Over the past year, his appetite has diminished significantly. One day I opened a piece of string cheese, Sargento Colby Jack, and he didn’t care enough to bolt to my feet with those begging brown eyes. That’s when I knew we had a problem. The next day, the vet confirmed our fears: Otis is sick. He had a tumor the size of lemon in his spleen, and after much discussion, our family opted for surgery in hopes we can extend his life a little longer.
A week later, when the veterinarian was sharing the results of the pathology report, she made a profound statement that may become my new personal motto. When I asked if there was anything else we could do for him, she replied, “Yes. Don’t be stingy with the treats.”
Of course, that was her polite way of confirming what we already knew: Otis Campbell Guest is in his sunset years of life. I jokingly said to a friend, I wish someone would give ME that instruction when my time comes! That’s when it occurred to me that the word “treats” can mean so much more than sweet calories. A treat is anything that makes us as happy as a Milk-Bone makes Otis.
My first book, Wrapped in Stillness: A personal retreat guide, has a chapter on figuring out what makes you happy. It includes an exercise to help you identify the things that bring you joy and asks a few probing questions to wake you up a bit. For example, when is the last time you did “that thing” that makes you happy?
Over the years as a professional speaker, I have talked with a lot of people side-stage. That’s the moment right after a speech while the room is clearing out and a few people come up to the platform to share a private thought or tell me a tale they know I will enjoy. I cannot tell you how many times a person will share a story of being unhappy in some way— with their job, their boss, even their own actions. I can see it in their eyes, each one is hoping I have a special piece of advice that will make it better.
Here is what I know for sure: Happy doesn’t come and knock on your door and say, “Hi, I’m here!” We must go and seek it.
Seeking happy might mean setting stronger boundaries in your personal life. Do you need to stop saying yes to every request made of you?
Happy might mean a controlled calendar. Who can have a slice of your time and who can’t?
Happy might mean planning special events or meet-ups you had to postpone over the past year. Are you ready to take the first step to make that happen?

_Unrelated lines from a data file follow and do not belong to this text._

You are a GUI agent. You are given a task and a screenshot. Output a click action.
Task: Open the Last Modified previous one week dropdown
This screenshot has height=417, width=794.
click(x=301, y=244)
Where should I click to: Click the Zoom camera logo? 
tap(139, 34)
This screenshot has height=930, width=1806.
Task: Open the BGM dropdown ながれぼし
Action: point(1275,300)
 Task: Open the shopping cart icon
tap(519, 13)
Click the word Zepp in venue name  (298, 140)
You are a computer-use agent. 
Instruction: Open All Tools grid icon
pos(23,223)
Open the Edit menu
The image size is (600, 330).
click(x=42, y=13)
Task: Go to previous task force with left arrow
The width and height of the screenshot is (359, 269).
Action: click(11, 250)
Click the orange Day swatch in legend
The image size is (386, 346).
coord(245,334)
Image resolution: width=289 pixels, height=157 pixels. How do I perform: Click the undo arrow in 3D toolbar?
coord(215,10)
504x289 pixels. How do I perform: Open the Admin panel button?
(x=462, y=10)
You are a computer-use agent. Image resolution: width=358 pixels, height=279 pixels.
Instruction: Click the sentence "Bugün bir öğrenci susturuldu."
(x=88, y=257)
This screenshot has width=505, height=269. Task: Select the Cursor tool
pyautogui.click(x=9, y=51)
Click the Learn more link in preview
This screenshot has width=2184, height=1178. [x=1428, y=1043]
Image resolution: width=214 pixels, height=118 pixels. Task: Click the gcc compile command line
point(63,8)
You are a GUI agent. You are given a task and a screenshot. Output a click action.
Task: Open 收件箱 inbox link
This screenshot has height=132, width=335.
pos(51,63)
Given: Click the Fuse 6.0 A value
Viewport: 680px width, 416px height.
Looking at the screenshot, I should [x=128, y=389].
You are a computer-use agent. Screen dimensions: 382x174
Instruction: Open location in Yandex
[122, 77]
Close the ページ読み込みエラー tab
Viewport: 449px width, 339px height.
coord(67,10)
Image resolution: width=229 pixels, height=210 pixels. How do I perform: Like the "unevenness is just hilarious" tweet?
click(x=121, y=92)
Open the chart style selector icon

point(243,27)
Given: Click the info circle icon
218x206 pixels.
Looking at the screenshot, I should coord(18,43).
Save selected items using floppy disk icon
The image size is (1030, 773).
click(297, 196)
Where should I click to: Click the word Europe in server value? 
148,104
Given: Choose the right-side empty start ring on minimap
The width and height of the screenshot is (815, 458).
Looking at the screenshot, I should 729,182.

For me, the happy moments are found in quiet times. After several decades of a hectic balancing act of family life versus a career on the road, I realized I’m tired! The silver lining of 2020 was having the chance to rest guilt-free. I took up a new hobby that I love. I’ve completed tasks that have been patiently waiting on my to-do list for years! And, most importantly, I’ve had quiet time to think and plan on what the next phase of life looks like at the Guest House.
What’s your definition of a treat? Whatever it is, give yourself permission to be generous in consumption. Now is not the time to be stingy.